Joshua Eric Lynn (born December 14, 1969 in Santa Barbara, California) was the Chief Trial Deputy of Santa Barbara County, Santa Barbara, California from 2008 to 2010.  He was the lead prosecuting attorney in the trial of Jesse James Hollywood, who was convicted and sentenced to life in prison on February 5, 2010. He was terminated after his loss in an election in 2010.

Career

Lynn received his B.A. from the University of California at Santa Cruz and his J.D. from the University of San Diego Law School. He was a deputy district attorney for 14 years and was promoted to Chief Trial Deputy for South Santa Barbara County in 2008. He served as District Attorney when the elected District Attorney, Christie Stanley was unable to serve for an extended period of time because of illness.  As Chief Trial Deputy, Lynn supervised criminal operations, all prosecutions and all of the deputy district attorneys in the South County of Santa Barbara. He began his career as a prosecutor with the Santa Barbara District Attorney's Office in 1996. After heading up the Domestic Violence unit, he was assigned to gang, three strikes and violent felony cases.  He has taught Advanced Evidence at the Santa Barbara School of Law. Lynn received the Thomas Guerry Award in 2006. On June 15, 2010, Lynn was fired from the Santa Barbara County District Attorney’s Office for his alleged conduct following his loss to Joyce Dudley during the County’s District Attorney election.

Hollywood trial
The prosecutor maintained Hollywood kidnapped Nicholas Markowitz on August 6, 2000, from a street near his home, and two days later, in an attempt to cover up the kidnapping, ordered his friends to kill the boy. Although Hollywood was far from the scene of the murder when it occurred, Lynn's task was to prove that Hollywood was as guilty as the man who pulled the trigger. The fact that trial occurred nine years after the murder, added to the difficulty of prosecution of Hollywood. Hollywood was defended by James Blatt, winner of  Los Angeles Criminal Courts Bar Association's Trial Lawyer of the Year Award in 2005. Lynn replaced deputy district attorney Ronald J. Zonen, who had been  removed from the case because the prosecutor had shared confidential files with movie producers.
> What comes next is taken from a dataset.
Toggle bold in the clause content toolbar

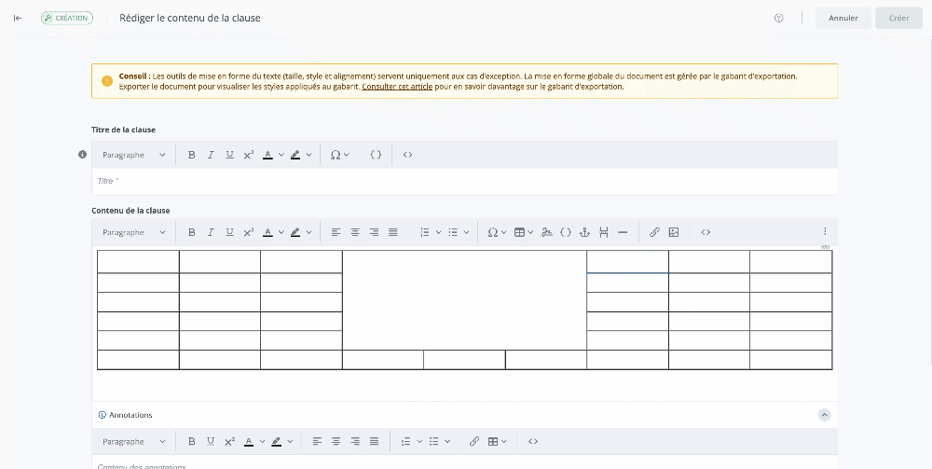click(192, 232)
Beginning of Trial, May 15, 2009
Deputy District Attorney Joshua Lynn called Hollywood the mastermind behind the crimes.

Hollywood killed Nicholas Markowitz "like he pulled the trigger himself," Lynn said. "The evidence will show Mr. Hollywood is a ruthless coward."

Holding a large photo of Nicholas, Lynn told the jury of nine women and three men the victim was a troubled teen trying to find his place in life while smoking marijuana and fighting with his parents.

Prosecutors contend Nicholas was kidnapped by Hollywood and his cohorts in August 2000 just blocks from his home to put pressure on his half-brother Ben Markowitz to repay money he owed Hollywood for drugs.

Lynn presented a timeline of events surrounding the crime and said he planned to call witnesses who will testify about Hollywood's role. He also said Hollywood provided the gun that killed Nicholas and the car used to drive him to the gravesite.

Hollywood, whose only job was selling marijuana, decided to get rid of Nicholas after learning from an attorney that he could face life in prison for kidnapping, prosecutors have said.

Lynn likened Hollywood to a football offensive coordinator who sits far from the field and calls the plays. Hollywood had dinner with his girlfriend at a steakhouse in the Los Angeles area while Nicholas was murdered and buried, the prosecutor said.

Prosecution June 24, 2009
District Attorney Joshua Lynn held up an 8 by 10 photograph for the defendant. The picture was a school portrait of a sleepy-eyed boy with gelled brown hair and a sideways smile.

"Whom is this a picture of?" Lynn asked Jesse James Hollywood, who took the stand in his own defense this week.

"It's a picture of Nicholas Markowitz," Hollywood said.

"Do you realize that in your three hours of direct examination today you rarely mentioned Nick's name?" Lynn asked.

Hollywood stammered. Lynn went on: "This is what Nick looked like." Throughout the cross examination, Lynn made sure to only reference Nick in the past tense and he made sure Hollywood did the same.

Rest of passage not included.